Public-Client APIs
better-route 0.5.0 introduced a set of primitives for public-client and account-style APIs — APIs called from a browser SPA, a mobile app, or a partner webview. These callers behave differently from a server-to-server integration:
- they retry aggressively on flaky networks (idempotency must block concurrent execution, not just replay responses);
- they speak CORS (the WP REST defaults are not enough);
- they only see their own data (ownership must be enforced explicitly, not by capability);
- they need correlated audit trails (request IDs, idempotency keys, auth provider/subject).

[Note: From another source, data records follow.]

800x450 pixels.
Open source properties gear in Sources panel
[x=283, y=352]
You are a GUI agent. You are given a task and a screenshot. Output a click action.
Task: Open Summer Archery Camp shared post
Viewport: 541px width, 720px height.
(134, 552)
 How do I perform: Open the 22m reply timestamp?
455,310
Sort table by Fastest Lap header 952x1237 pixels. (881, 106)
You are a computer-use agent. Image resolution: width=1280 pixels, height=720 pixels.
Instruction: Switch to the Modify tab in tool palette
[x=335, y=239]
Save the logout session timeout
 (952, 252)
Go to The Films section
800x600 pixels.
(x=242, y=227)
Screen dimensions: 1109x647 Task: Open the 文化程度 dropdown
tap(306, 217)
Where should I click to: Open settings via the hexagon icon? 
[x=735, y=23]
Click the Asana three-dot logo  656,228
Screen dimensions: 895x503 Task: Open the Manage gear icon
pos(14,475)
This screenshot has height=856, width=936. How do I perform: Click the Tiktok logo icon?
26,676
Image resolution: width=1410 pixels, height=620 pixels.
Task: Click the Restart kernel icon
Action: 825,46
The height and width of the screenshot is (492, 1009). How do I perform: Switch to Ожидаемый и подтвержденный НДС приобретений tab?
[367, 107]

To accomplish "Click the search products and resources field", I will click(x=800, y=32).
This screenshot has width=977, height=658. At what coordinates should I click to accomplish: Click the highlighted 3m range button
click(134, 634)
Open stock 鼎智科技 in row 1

The pieces below are not tied to WooCommerce — they are general primitives for any account-owned REST surface.
Building blocks
| Concern | Tool | Page |
|---|---|---|
| Browser/mobile origin contract | CorsMiddleware, CorsPolicy, Router::options() | CORS / preflight |
| Concurrent retries on side-effectful writes | AtomicIdempotencyMiddleware + atomic store | Atomic idempotency |
| One-time grants (OAuth codes, magic links) (v0.6.0) | SingleUseTokenMiddleware + store | Single-use tokens |
| OAuth-shaped error responses (v0.6.0) | OAuthErrorNormalizer (route metadata opt-in) | OAuth error format |
| Customer-only access to their own row | OwnershipGuardMiddleware, OwnedResourcePolicy | Ownership guards |
| Correlated audit events | AuditEnricherMiddleware + AuditMiddleware | Audit |
| Header preservation when handlers return arrays | RateLimitMiddleware (auto-wrap) | Middleware Catalog |
Recommended pipeline order
For a typical authenticated public-client write route:
$router->middleware([
new CorsMiddleware($corsPolicy),
new RateLimitMiddleware($limiter, limit: 60, windowSeconds: 60),
new MetricsMiddleware($metricSink),
new AuditEnricherMiddleware(['resource' => 'account']),
new AuditMiddleware($logger),
]);
$router->group('/account', function (Router $r) use ($jwt, $idempotencyStore): void {
$r->middleware([$jwt]);
$r->options('/orders/(?P<id>\d+)', static fn () => null);
$r->get('/orders/(?P<id>\d+)', $showOrder)
->middleware([
new OwnershipGuardMiddleware(
ownerResolver: fn ($ctx) => resolve_order_owner_id($ctx->request),
bypassCapability: 'manage_woocommerce'
),
])
->protectedByMiddleware('bearerAuth');
$r->post('/orders/(?P<id>\d+)/cancel', $cancelOrder)
->middleware([
new OwnershipGuardMiddleware(
ownerResolver: fn ($ctx) => resolve_order_owner_id($ctx->request)
),
new AtomicIdempotencyMiddleware($idempotencyStore, ttlSeconds: 900, requireKey: true),
])
->protectedByMiddleware('bearerAuth');
});
Order matters. CORS must run first so preflight can short-circuit before auth or rate limit. Auth must run before ownership and idempotency so the key resolver sees the auth context. Audit enricher must run before AuditMiddleware so the merged audit attribute is in place when the event is emitted.
What 0.5.0 explicitly does not handle
- Token issuance / refresh / login. Auth middlewares verify credentials supplied by another layer (a JWT issuer, an OAuth provider, WP cookies). 0.5.0 does not add a login endpoint or refresh-token rotation.
- WooCommerce customer-facing APIs. The Woo registrar still produces admin/integration CRUD routes. For a customer-facing surface, use raw
Routerroutes with the building blocks above and read from the WC data layer directly. - CSRF tokens for cookie-auth public clients. Cookie auth still uses
X-WP-Nonce. CORS exposes that header but does not generate it.